Hopefully, the same people who are causing the accidents in cars won't be able to directly control the helicopter.

A car wreck slowing traffic down to 10% on a freeway is preferable to death looming from the sky because someone really needs to check twitter right now.

3 comments

I'd wager that on the evolutionary path to personal aircraft, the development of self-driving cars is as necessary a step as the development of manually-driven cars and manually-piloted aircraft. Or to say it a different way: there'll never be widespread manually-piloted consumer aircraft.
This is the ultimate reason for not having flying vehicles.
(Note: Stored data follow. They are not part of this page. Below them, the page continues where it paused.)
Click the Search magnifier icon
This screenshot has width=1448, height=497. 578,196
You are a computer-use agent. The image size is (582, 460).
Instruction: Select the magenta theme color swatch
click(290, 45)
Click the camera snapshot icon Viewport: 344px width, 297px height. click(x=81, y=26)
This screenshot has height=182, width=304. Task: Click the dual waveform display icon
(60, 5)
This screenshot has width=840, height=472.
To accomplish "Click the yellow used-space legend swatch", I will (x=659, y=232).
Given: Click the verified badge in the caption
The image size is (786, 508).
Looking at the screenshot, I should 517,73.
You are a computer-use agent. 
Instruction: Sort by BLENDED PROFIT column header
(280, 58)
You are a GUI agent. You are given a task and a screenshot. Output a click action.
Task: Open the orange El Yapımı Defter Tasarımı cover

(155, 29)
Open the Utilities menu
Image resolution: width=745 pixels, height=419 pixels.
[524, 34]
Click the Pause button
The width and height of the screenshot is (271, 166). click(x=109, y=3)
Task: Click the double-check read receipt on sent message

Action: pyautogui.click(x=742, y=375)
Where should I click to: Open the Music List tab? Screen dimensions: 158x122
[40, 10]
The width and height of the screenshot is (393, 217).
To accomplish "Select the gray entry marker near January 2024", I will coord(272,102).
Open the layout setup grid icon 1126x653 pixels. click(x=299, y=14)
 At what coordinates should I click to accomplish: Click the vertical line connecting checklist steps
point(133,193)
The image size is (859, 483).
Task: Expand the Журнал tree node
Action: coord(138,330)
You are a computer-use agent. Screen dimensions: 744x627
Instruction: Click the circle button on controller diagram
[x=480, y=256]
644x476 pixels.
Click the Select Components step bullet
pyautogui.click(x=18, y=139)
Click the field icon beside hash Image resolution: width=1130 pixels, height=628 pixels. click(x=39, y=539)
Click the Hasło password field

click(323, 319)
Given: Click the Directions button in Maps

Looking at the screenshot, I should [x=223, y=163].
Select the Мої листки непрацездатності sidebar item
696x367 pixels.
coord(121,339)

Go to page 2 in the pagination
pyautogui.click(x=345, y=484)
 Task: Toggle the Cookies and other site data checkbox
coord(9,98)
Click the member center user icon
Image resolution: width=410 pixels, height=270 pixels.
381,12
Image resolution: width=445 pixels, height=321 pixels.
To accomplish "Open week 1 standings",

You lose one and it's injury and death all the way down.

That said, gyro-copters have excellent fail safe properties (then can autorotate/glide to a landing without power) when controlled by someone, or something, committed to operating them safely.

The FAA requires that all helicopters be capable of autorotation. We actually design and test for this extensively, by adding mass to the blade tips to store inertia, pilots regularly practicing power-off flight etc.

Autogyros fly in constant autorotation (hence the name), the main rotor being unpowered.

It's a lot easier to avoid hitting anything in the air, because there's a lot more space up there, and a lot more directions in which to dodge. During the war we sent teenagers with <20 hours of training to fly in combat (and while many of them died it wasn't because they were crashing into each other or the ground).
It's not so simple. A worst-case scenario for a flying car might be nose-down terminal velocity into a crowded building. Or even faster, if the driver were deliberately accelerating into the building, trying to use the car as a kinetic weapon.

Scheduled commercial airline flights are quite safe, which makes people think "flying is safe", but general aviation, which lacks many of the strong controls that scheduled airlines have, is much worse[1]. I would expect flying cars under manual control of typical drivers over a crowded city to be much, much worse still.

[1] http://www.ntsb.gov/news/2012/120427.html

While that's true, there weren't a lot of cars on the road to hit during that time, either.

Imagine the commuting public of the New York City region, all in the air above Manhattan.